Starburst Salesforce connector#

The Starburst Salesforce connector allows Starburst Enterprise platform (SEP) to query Salesforce data available in your existing Salesforce account.

Requirements#

To connect to Salesforce, you need:

  • Network access from the coordinator and workers to the Salesforce API endpoints.

  • Security token for your Salesforce account, or configured range of IP addresses for logins.

  • A valid Starburst Enterprise license.

Configuration#

Create the mysalesforce catalog with a catalog properties file in etc/catalog named mysalesforce.properties:

connector.name=salesforce
salesforce.user=mysalesforceaccount@example.com
salesforce.password=secret
salesforce.security-token=<token-from-Salesforce>
salesforce.enable-sandbox=true

Specify the connector.name property as salesforce. Configure the connector using your Salesforce account username, password, and the security token for your account. See Security for more information on authenticating with Salesforce.

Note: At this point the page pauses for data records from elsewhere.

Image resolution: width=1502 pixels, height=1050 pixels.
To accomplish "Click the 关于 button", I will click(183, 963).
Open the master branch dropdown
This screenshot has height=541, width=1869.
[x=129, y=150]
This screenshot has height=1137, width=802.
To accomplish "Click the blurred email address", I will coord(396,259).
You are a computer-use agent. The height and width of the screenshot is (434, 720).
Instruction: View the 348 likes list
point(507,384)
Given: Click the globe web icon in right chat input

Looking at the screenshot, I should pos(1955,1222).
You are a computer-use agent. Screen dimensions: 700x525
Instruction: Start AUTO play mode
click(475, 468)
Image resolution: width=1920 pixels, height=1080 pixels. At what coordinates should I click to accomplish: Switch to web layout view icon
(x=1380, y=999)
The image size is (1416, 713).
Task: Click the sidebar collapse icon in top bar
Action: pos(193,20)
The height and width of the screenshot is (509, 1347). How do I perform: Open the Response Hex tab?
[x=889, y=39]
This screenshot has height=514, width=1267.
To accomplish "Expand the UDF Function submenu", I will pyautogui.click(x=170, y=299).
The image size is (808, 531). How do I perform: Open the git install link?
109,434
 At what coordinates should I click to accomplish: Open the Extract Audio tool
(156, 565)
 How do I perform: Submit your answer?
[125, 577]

You can optionally enable the Salesforce Sandbox as shown in the last line of the preceding example. The default value is false.

The connector can only access Salesforce as the configured user in the catalog. If you need to access Salesforce with a different user name, configure a separate catalog.

General configuration properties#

The following table describes general catalog configuration properties for the connector:

Property name

Description

Default value

case-insensitive-name-matching

Support case insensitive schema and table names.

false

case-insensitive-name-matching.cache-ttl

1m

case-insensitive-name-matching.config-file

Path to a name mapping configuration file in JSON format that allows Trino to disambiguate between schemas and tables with similar names in different cases.

null

case-insensitive-name-matching.refresh-period

Frequency with which Trino checks the name matching configuration file for changes.

0 (refresh disabled)

metadata.cache-ttl

Duration for which metadata, including table and column statistics, is cached.

0 (caching disabled)

metadata.cache-missing

Cache the fact that metadata, including table and column statistics, is not available

false

metadata.cache-maximum-size

Maximum number of objects stored in the metadata cache

10000

write.batch-size

Maximum number of statements in a batched execution. Do not change this setting from the default. Non-default values may negatively impact performance.

1000

Warning

There is a known issue causing Salesforce catalogs to occasionally fail to list tables or views within their schemas. As a workaround, you may disable the catalog’s metadata cache by adding the following catalog configuration property:

salesforce.extra-jdbc-properties=Other="cachemetadatatable=false;cachemetadatatablecolumns=false;cachemetadataschema=false;cachametadataschemas=false;";

Type mapping#

Because SEP and Salesforce each support types that the other does not, the connector modifies some types when reading data.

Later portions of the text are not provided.